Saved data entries
╭──
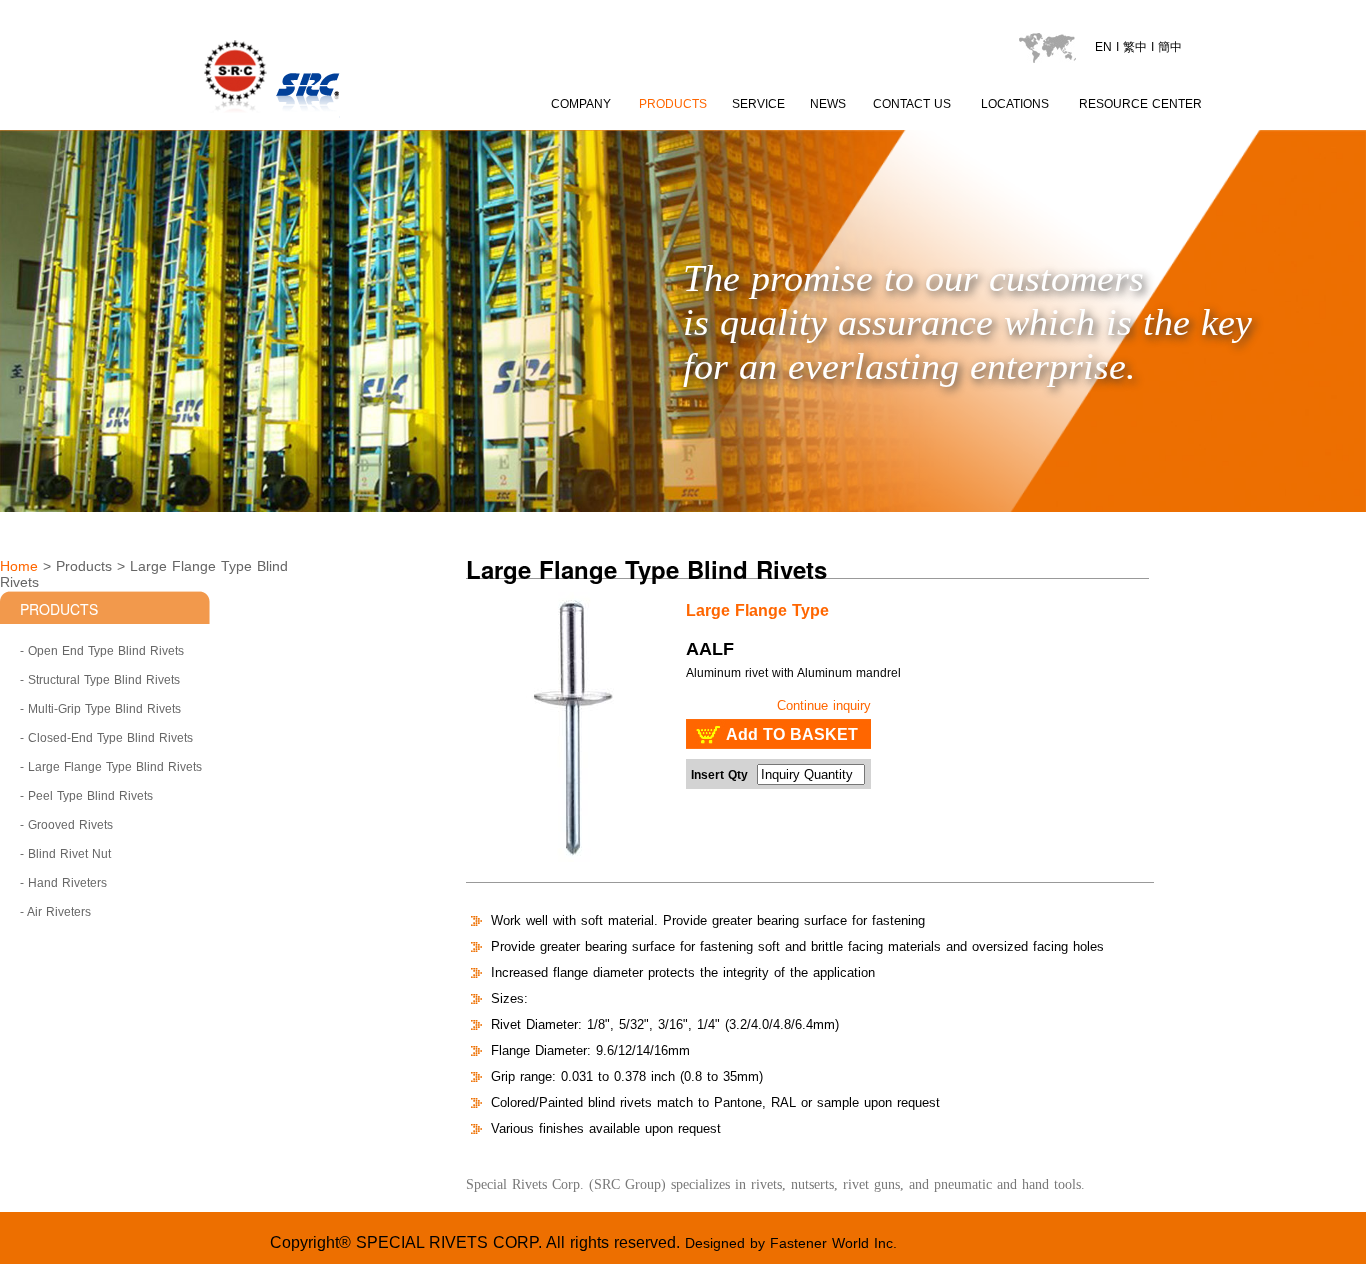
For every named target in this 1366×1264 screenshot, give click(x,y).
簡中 (1170, 47)
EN (1103, 47)
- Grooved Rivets (66, 825)
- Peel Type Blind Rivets (86, 796)
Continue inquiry (824, 705)
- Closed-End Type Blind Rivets (106, 738)
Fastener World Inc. (833, 1243)
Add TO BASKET (792, 734)
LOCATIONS (1015, 104)
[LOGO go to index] (344, 120)
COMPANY (581, 104)
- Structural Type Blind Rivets (100, 680)
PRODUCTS (673, 104)
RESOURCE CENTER (1140, 104)
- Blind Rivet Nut (65, 854)
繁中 (1135, 47)
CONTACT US (912, 104)
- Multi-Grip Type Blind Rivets (100, 709)
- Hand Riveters (63, 883)
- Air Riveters (55, 912)
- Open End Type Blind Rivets (102, 651)
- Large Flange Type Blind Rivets (111, 767)
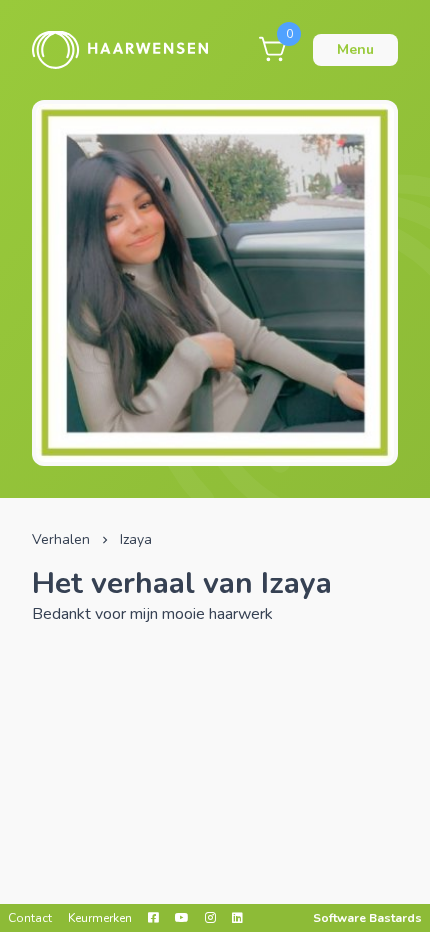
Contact (30, 918)
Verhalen (61, 539)
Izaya (136, 539)
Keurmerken (100, 918)
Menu (355, 49)
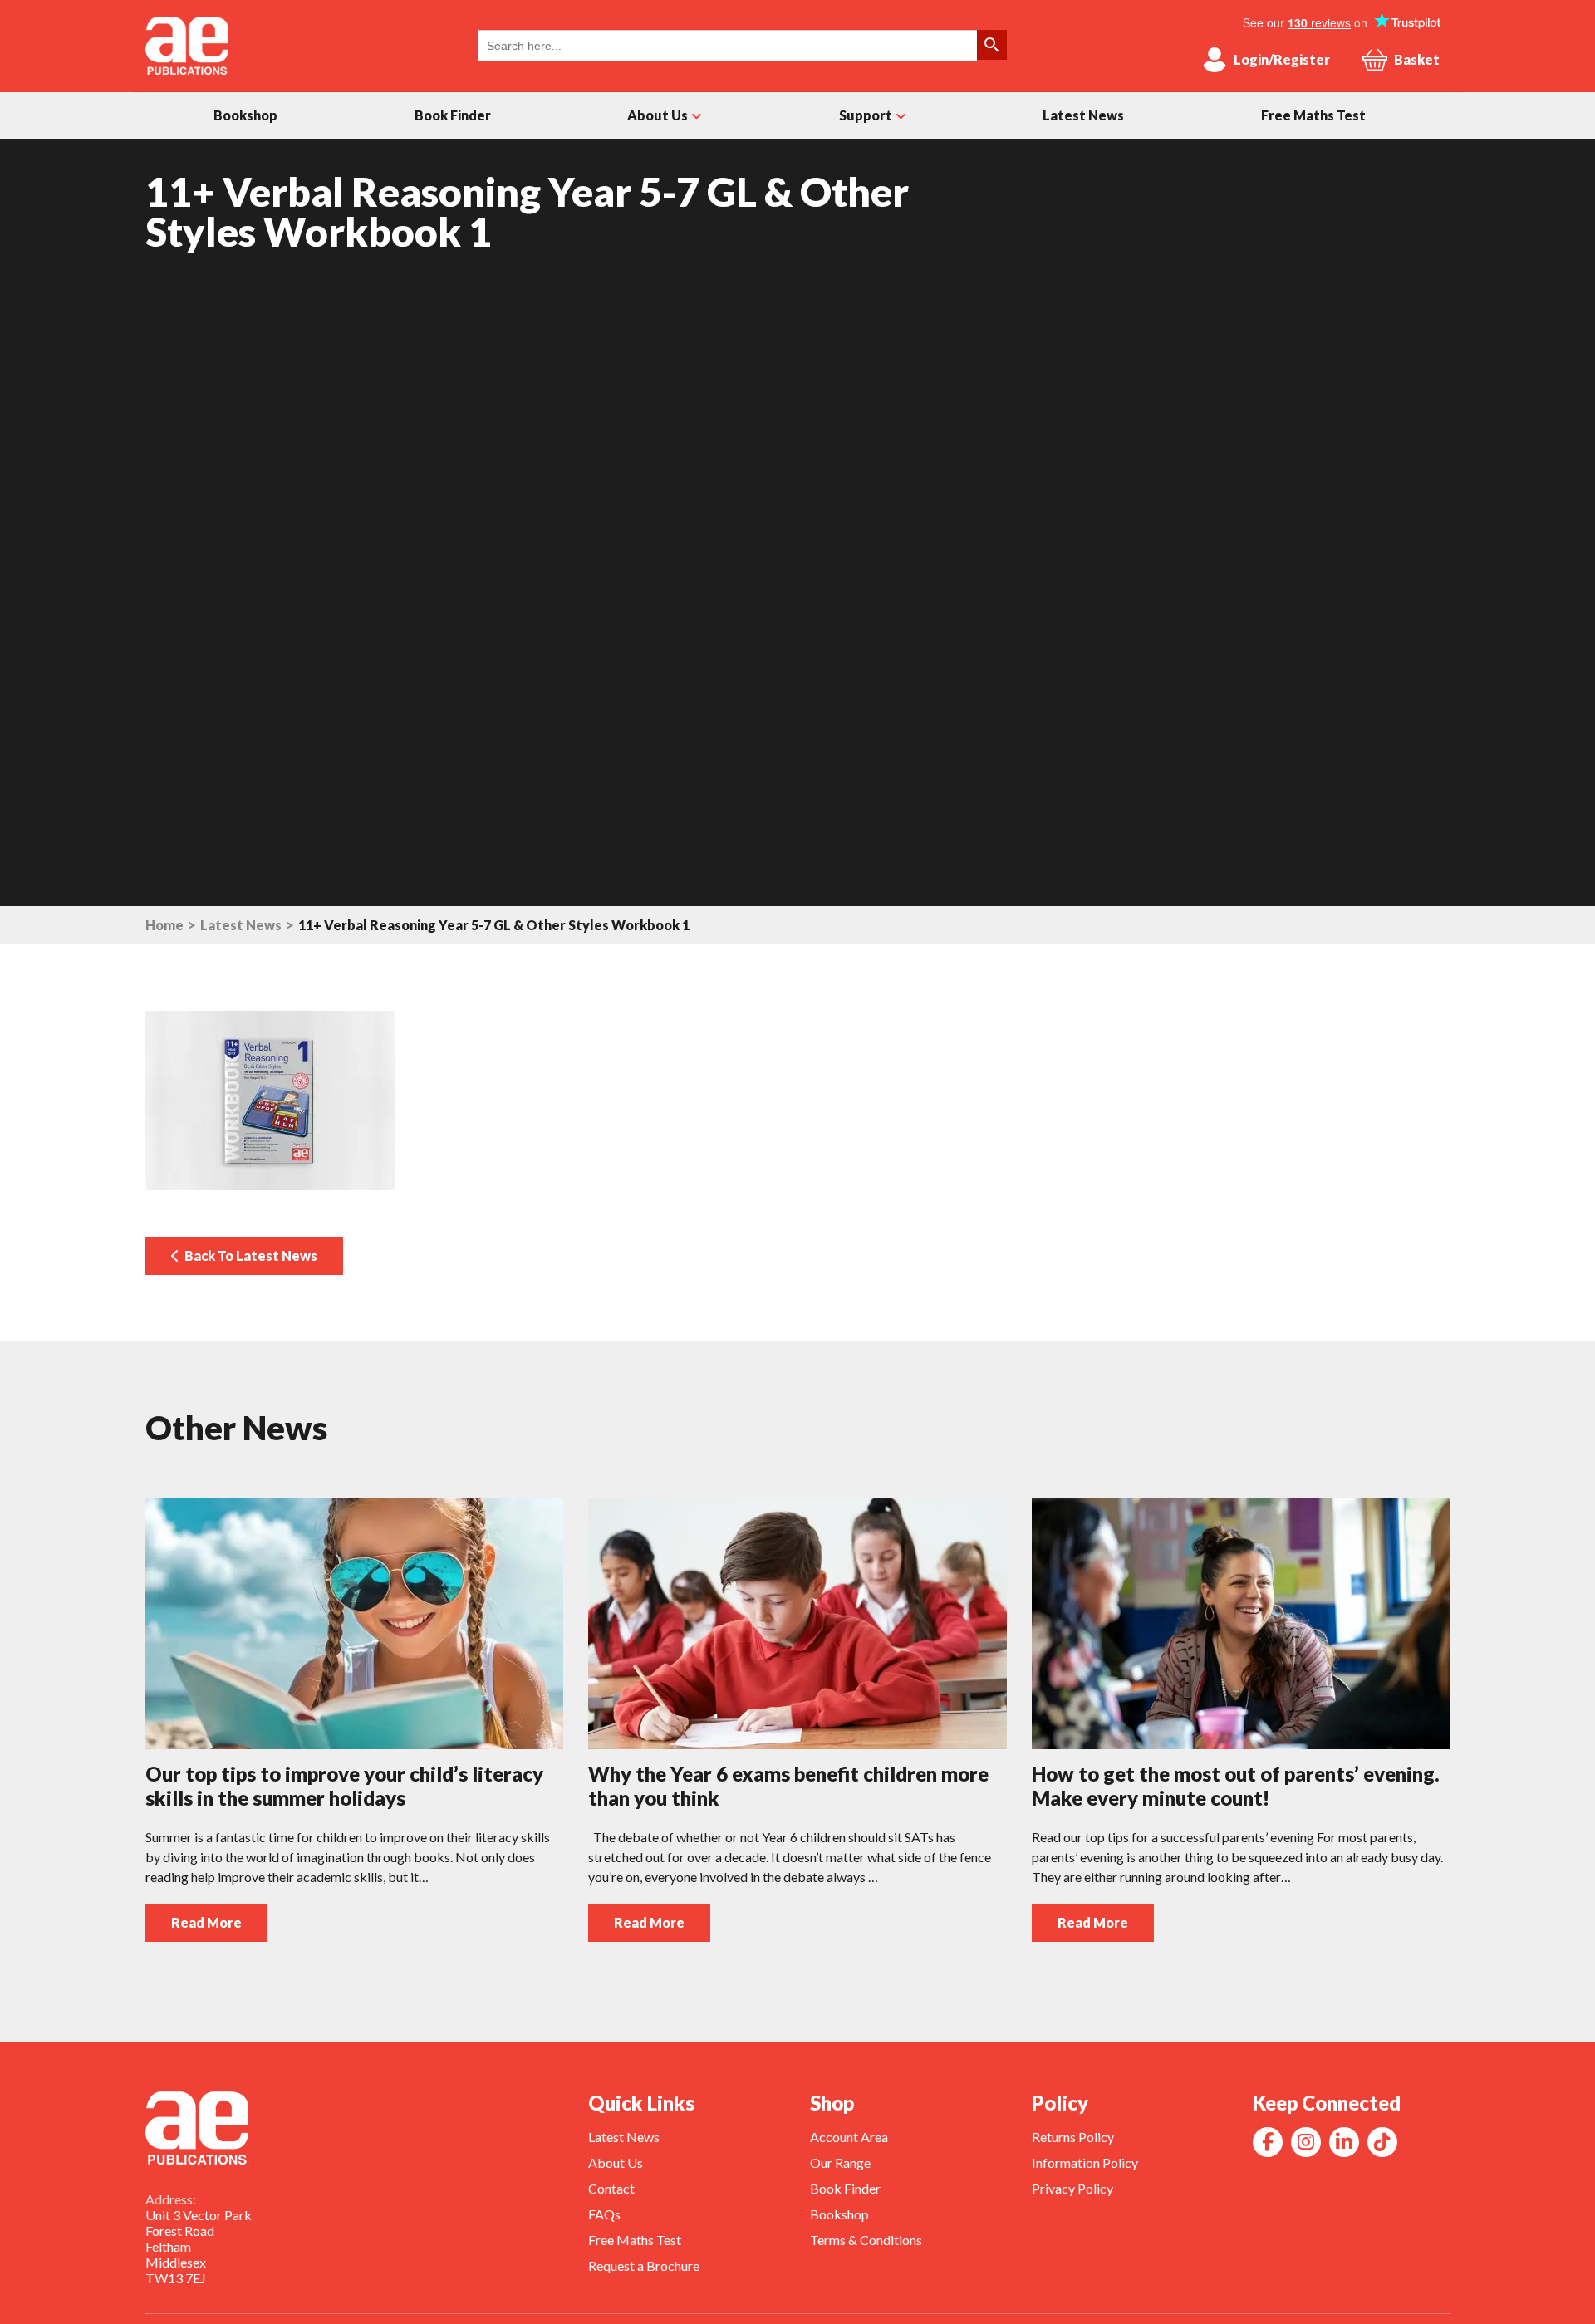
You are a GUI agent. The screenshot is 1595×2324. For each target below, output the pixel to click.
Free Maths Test (1313, 115)
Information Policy (1085, 2162)
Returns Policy (1073, 2137)
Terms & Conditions (866, 2240)
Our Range (840, 2162)
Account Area (849, 2137)
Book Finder (453, 115)
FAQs (604, 2214)
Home (164, 925)
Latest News (1083, 115)
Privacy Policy (1072, 2188)
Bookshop (245, 115)
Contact (611, 2188)
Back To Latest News (248, 1255)
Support (865, 115)
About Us (657, 115)
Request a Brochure (643, 2265)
╰──
WHAT YOU WILL DO: Reproduce word for word the lines running from the line with "Menu (355, 49)" through the end of the data, both included, and nothing else; leave out the pictures.

WRITTEN RESPONSE:
Menu (355, 49)
You are a GUI agent. The screenshot is 1595×2324. For each target below, output the pixel to click.
Free Maths Test (1313, 115)
Information Policy (1085, 2162)
Returns Policy (1073, 2137)
Terms & Conditions (866, 2240)
Our Range (840, 2162)
Account Area (849, 2137)
Book Finder (453, 115)
FAQs (604, 2214)
Home (164, 925)
Latest News (1083, 115)
Privacy Policy (1072, 2188)
Bookshop (245, 115)
Contact (611, 2188)
Back To Latest News (248, 1255)
Support (865, 115)
About Us (657, 115)
Request a Brochure (643, 2265)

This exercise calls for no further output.